*DATASET EXTRACT*
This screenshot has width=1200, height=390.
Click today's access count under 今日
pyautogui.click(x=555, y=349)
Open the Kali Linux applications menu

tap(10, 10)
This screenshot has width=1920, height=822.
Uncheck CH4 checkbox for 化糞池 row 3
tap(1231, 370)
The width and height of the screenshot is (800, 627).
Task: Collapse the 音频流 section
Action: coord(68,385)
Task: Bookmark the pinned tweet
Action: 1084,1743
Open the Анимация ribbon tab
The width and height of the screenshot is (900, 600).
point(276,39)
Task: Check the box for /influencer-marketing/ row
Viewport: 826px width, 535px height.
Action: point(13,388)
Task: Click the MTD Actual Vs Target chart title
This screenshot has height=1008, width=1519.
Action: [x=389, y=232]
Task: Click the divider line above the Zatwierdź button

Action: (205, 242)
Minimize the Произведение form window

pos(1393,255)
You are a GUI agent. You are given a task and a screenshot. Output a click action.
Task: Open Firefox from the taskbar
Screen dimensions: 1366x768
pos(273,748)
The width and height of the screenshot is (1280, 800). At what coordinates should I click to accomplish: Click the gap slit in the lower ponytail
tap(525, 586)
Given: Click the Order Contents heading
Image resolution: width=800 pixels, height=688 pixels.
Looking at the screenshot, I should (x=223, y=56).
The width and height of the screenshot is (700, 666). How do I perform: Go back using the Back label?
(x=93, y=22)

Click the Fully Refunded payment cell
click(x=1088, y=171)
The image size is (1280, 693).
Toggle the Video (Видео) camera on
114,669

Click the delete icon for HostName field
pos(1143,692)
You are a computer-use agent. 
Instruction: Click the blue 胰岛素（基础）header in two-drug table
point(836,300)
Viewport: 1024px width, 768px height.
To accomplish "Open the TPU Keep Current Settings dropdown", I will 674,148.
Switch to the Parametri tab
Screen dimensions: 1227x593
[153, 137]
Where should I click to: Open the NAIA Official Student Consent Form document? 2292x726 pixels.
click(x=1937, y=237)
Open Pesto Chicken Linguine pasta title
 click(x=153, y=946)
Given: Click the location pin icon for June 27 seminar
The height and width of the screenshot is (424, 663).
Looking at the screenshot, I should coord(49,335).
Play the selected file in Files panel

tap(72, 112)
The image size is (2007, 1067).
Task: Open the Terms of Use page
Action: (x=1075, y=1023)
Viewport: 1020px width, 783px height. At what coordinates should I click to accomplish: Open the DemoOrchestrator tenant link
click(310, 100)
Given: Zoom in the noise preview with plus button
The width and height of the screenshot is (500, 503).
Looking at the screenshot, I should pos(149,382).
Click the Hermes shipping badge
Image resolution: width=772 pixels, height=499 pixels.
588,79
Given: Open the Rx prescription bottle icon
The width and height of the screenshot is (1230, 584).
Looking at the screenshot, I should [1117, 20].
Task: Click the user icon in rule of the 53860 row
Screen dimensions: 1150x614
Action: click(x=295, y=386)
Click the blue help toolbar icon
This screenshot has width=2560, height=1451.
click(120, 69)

*GIVEN REQUEST*
Could you copy out all of the entries above verbatim, line for line?

*SOLVED PROBLEM*
This screenshot has width=1200, height=390.
Click today's access count under 今日
pyautogui.click(x=555, y=349)
Open the Kali Linux applications menu

tap(10, 10)
This screenshot has width=1920, height=822.
Uncheck CH4 checkbox for 化糞池 row 3
tap(1231, 370)
The width and height of the screenshot is (800, 627).
Task: Collapse the 音频流 section
Action: coord(68,385)
Task: Bookmark the pinned tweet
Action: 1084,1743
Open the Анимация ribbon tab
The width and height of the screenshot is (900, 600).
point(276,39)
Task: Check the box for /influencer-marketing/ row
Viewport: 826px width, 535px height.
Action: point(13,388)
Task: Click the MTD Actual Vs Target chart title
This screenshot has height=1008, width=1519.
Action: [x=389, y=232]
Task: Click the divider line above the Zatwierdź button

Action: (205, 242)
Minimize the Произведение form window

pos(1393,255)
You are a GUI agent. You are given a task and a screenshot. Output a click action.
Task: Open Firefox from the taskbar
Screen dimensions: 1366x768
pos(273,748)
The width and height of the screenshot is (1280, 800). At what coordinates should I click to accomplish: Click the gap slit in the lower ponytail
tap(525, 586)
Given: Click the Order Contents heading
Image resolution: width=800 pixels, height=688 pixels.
Looking at the screenshot, I should (x=223, y=56).
The width and height of the screenshot is (700, 666). How do I perform: Go back using the Back label?
(x=93, y=22)

Click the Fully Refunded payment cell
click(x=1088, y=171)
The image size is (1280, 693).
Toggle the Video (Видео) camera on
114,669

Click the delete icon for HostName field
pos(1143,692)
You are a computer-use agent. 
Instruction: Click the blue 胰岛素（基础）header in two-drug table
point(836,300)
Viewport: 1024px width, 768px height.
To accomplish "Open the TPU Keep Current Settings dropdown", I will 674,148.
Switch to the Parametri tab
Screen dimensions: 1227x593
[153, 137]
Where should I click to: Open the NAIA Official Student Consent Form document? 2292x726 pixels.
click(x=1937, y=237)
Open Pesto Chicken Linguine pasta title
 click(x=153, y=946)
Given: Click the location pin icon for June 27 seminar
The height and width of the screenshot is (424, 663).
Looking at the screenshot, I should coord(49,335).
Play the selected file in Files panel

tap(72, 112)
The image size is (2007, 1067).
Task: Open the Terms of Use page
Action: (x=1075, y=1023)
Viewport: 1020px width, 783px height. At what coordinates should I click to accomplish: Open the DemoOrchestrator tenant link
click(310, 100)
Given: Zoom in the noise preview with plus button
The width and height of the screenshot is (500, 503).
Looking at the screenshot, I should pos(149,382).
Click the Hermes shipping badge
Image resolution: width=772 pixels, height=499 pixels.
588,79
Given: Open the Rx prescription bottle icon
The width and height of the screenshot is (1230, 584).
Looking at the screenshot, I should [1117, 20].
Task: Click the user icon in rule of the 53860 row
Screen dimensions: 1150x614
Action: click(x=295, y=386)
Click the blue help toolbar icon
This screenshot has width=2560, height=1451.
click(120, 69)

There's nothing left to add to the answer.